— START Dataset excerpts —

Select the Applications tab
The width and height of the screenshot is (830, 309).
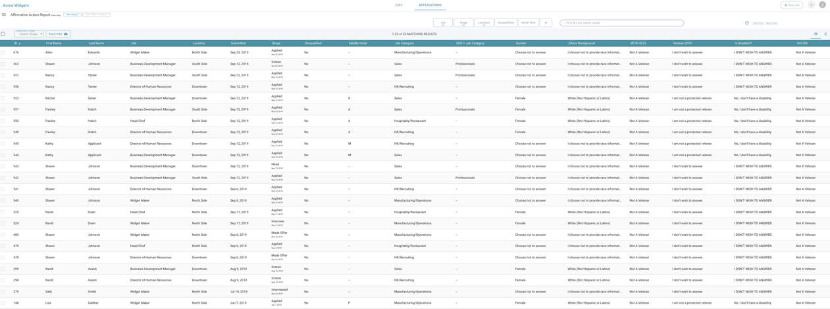[430, 5]
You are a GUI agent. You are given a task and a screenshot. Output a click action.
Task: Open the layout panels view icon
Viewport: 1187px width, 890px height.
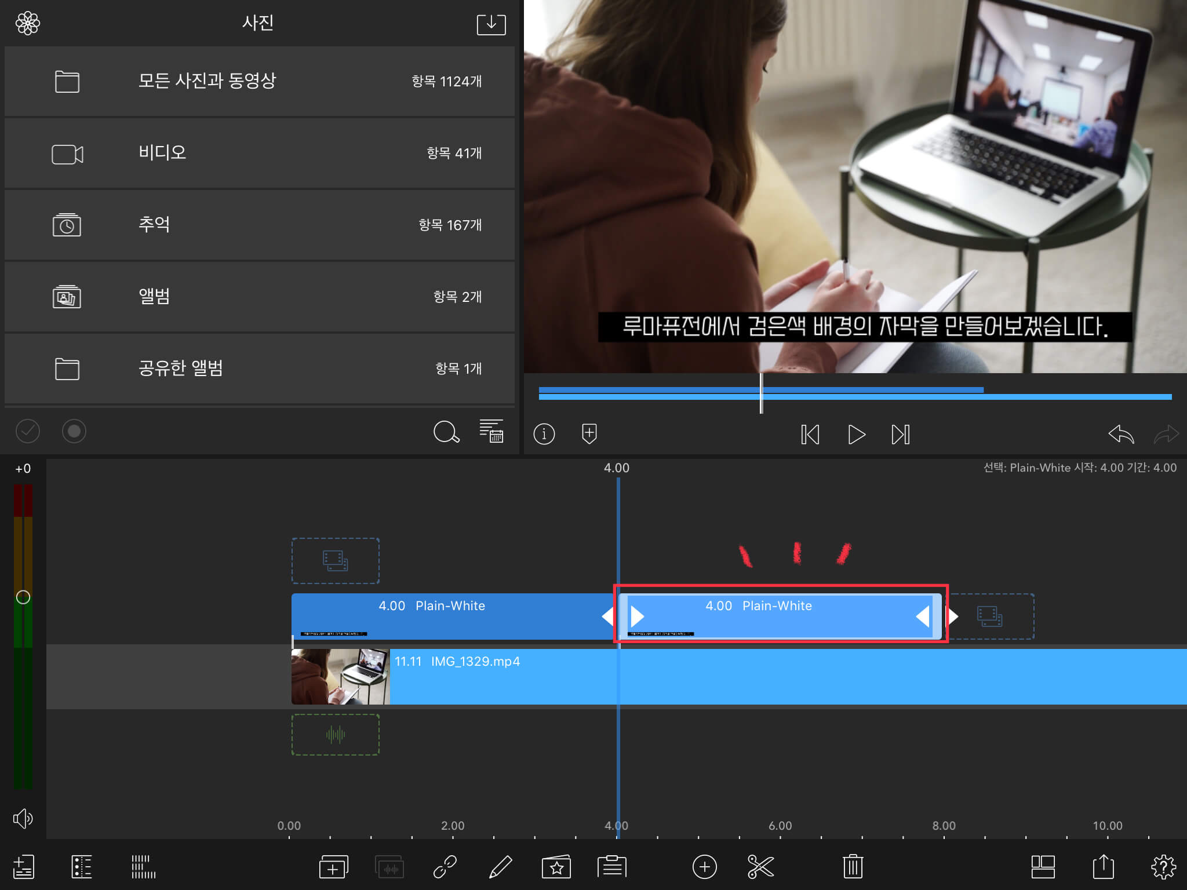click(x=1043, y=867)
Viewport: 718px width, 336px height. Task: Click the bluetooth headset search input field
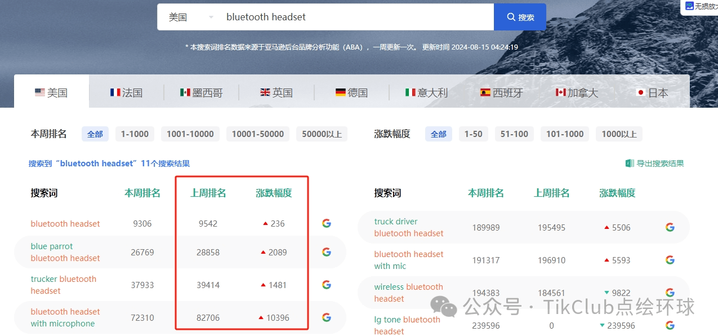pyautogui.click(x=355, y=17)
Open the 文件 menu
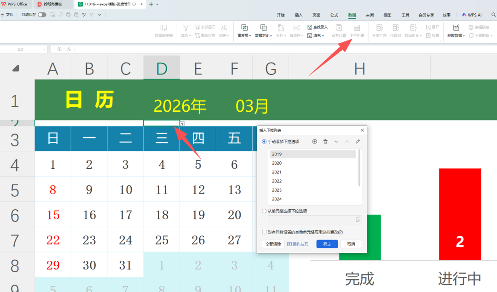The width and height of the screenshot is (497, 292). 7,15
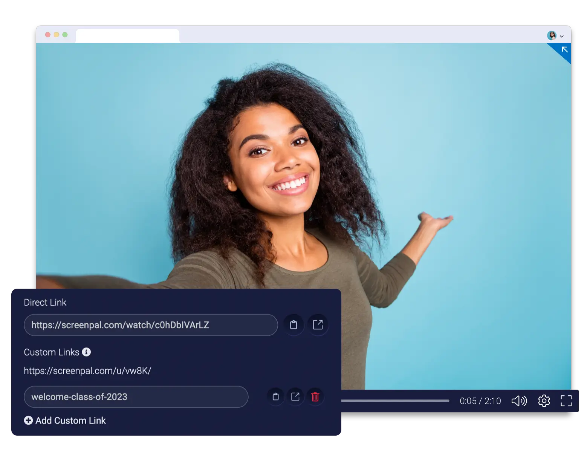Click the speaker icon to silence audio

click(x=519, y=401)
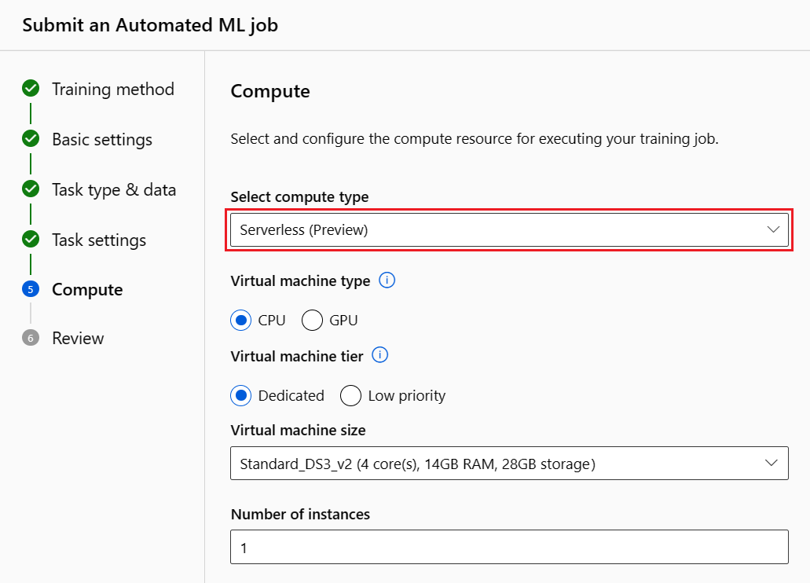The image size is (810, 583).
Task: Go back to the Training method step
Action: [x=112, y=89]
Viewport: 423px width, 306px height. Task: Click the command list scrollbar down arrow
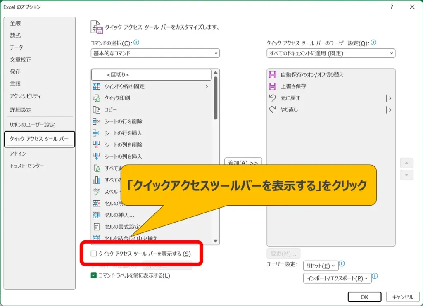pos(215,241)
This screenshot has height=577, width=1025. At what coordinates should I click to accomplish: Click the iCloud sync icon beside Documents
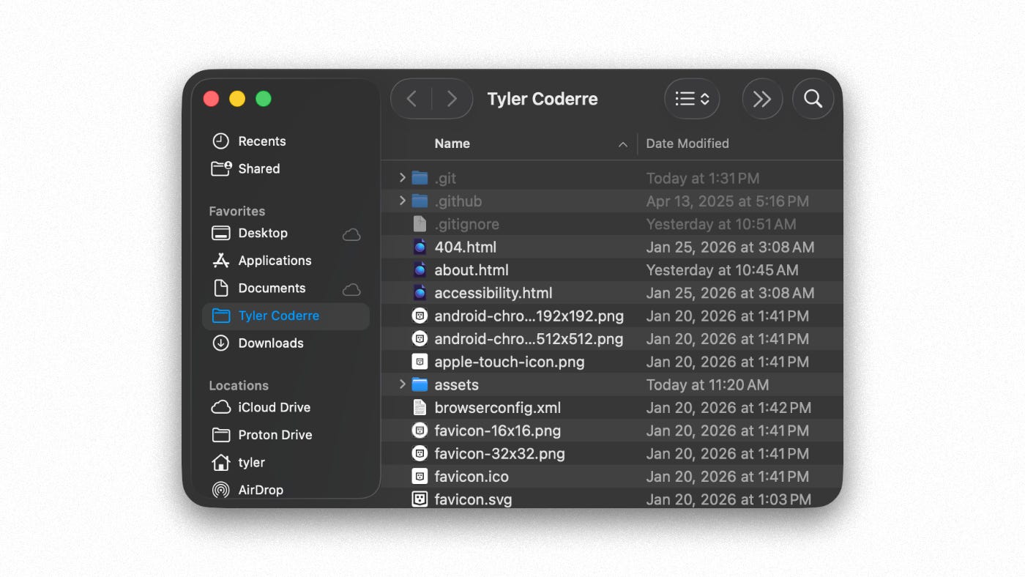[351, 289]
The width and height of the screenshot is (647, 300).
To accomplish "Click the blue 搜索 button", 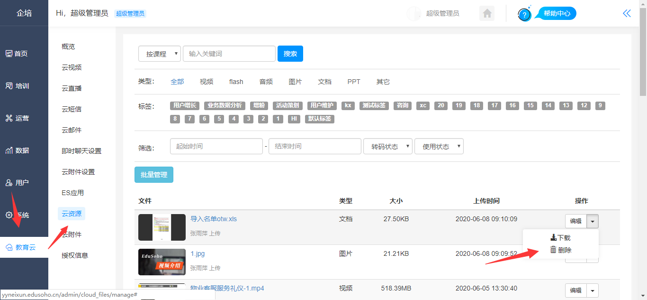I will pos(290,54).
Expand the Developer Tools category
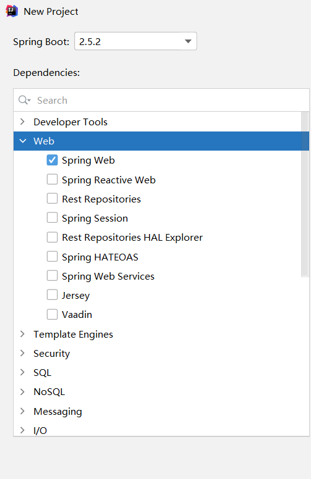Screen dimensions: 311x479 tap(22, 122)
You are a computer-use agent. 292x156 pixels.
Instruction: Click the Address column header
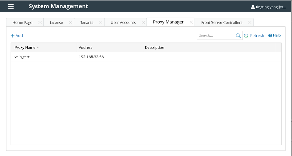pyautogui.click(x=86, y=48)
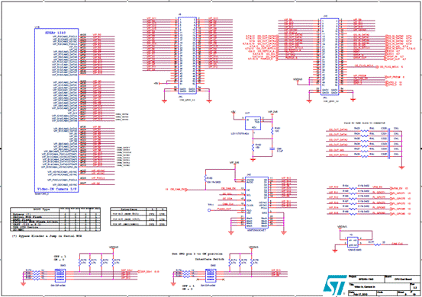Select the SPEAr 1340 chip block

point(56,110)
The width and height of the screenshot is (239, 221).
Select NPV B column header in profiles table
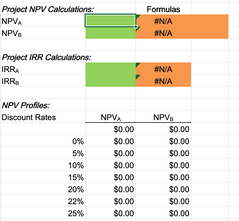click(163, 117)
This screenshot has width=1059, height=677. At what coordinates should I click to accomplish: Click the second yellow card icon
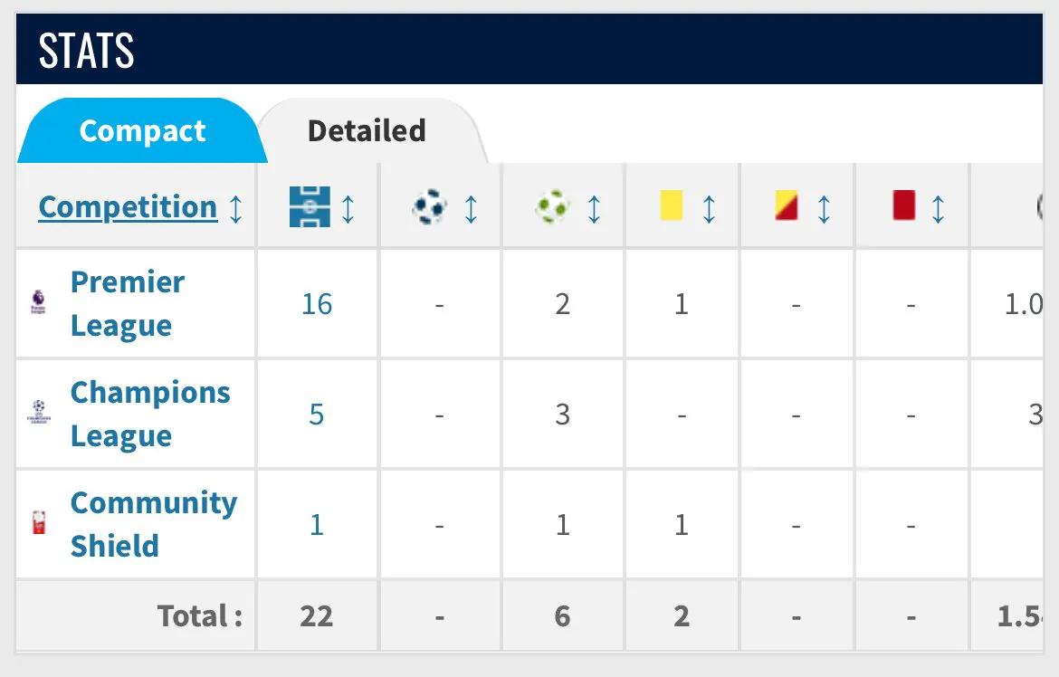click(786, 205)
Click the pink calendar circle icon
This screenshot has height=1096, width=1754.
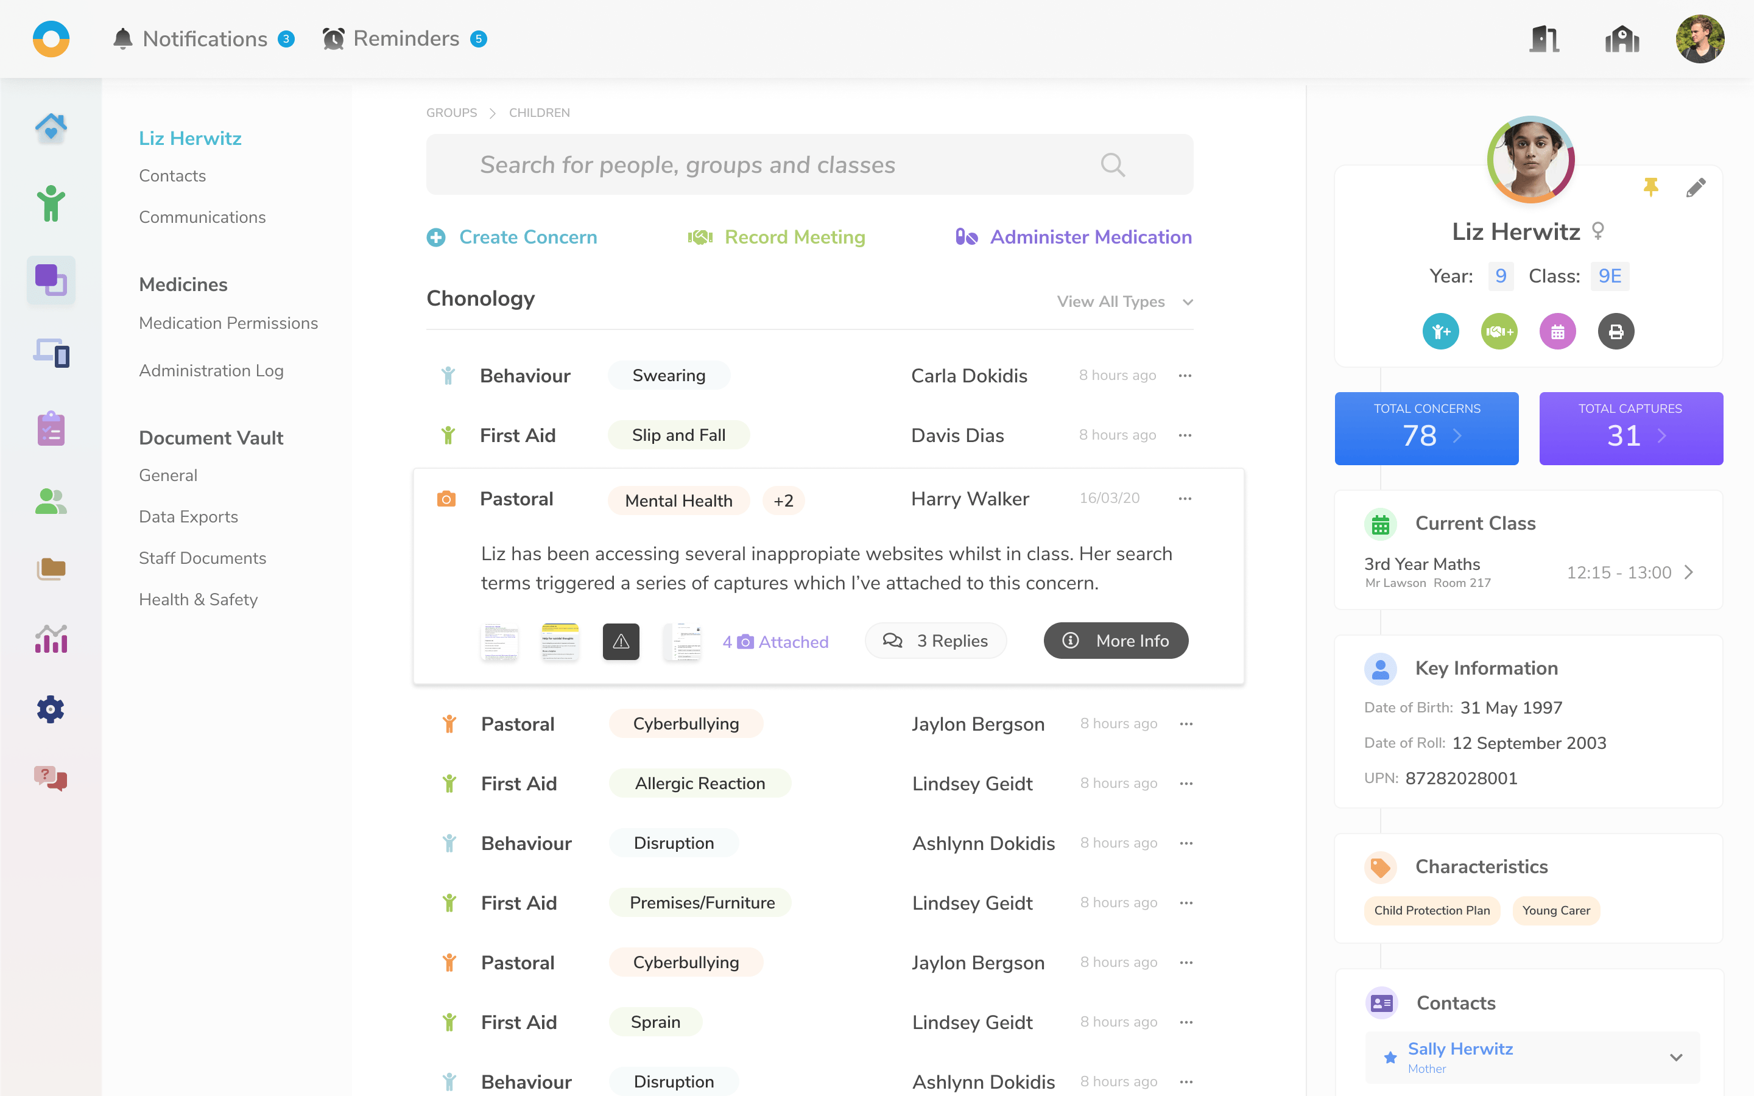click(1557, 332)
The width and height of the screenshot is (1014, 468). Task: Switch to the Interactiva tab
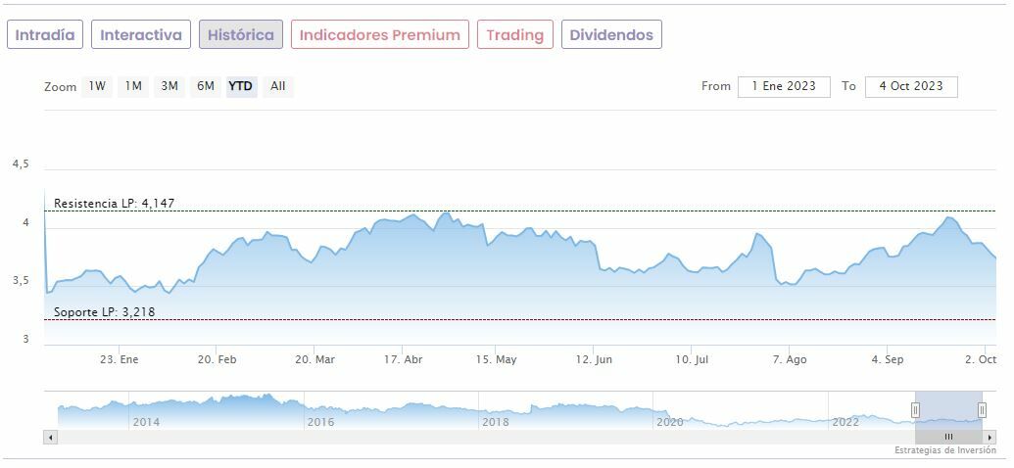point(141,34)
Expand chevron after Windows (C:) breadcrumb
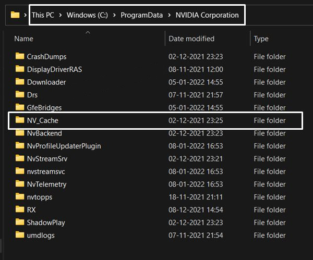 pyautogui.click(x=114, y=15)
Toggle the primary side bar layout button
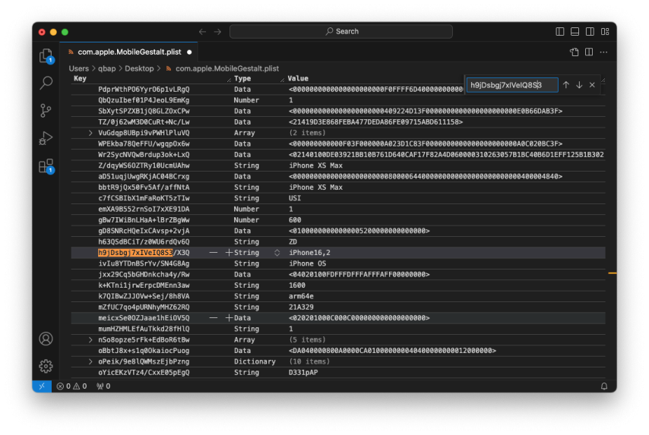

— END Dataset excerpts —

** Task description **
Repeat the stretch of items from the line that contains "Expand the Developer Tools category" through the line that contains "point(56,110)", both ends included, word for word. Omit the pictures from your answer.

** Written solution **
Expand the Developer Tools category
Screen dimensions: 311x479 tap(22, 122)
You are a computer-use agent. 292x156 pixels.
Instruction: Click the Address column header
pyautogui.click(x=86, y=48)
Select the SPEAr 1340 chip block

point(56,110)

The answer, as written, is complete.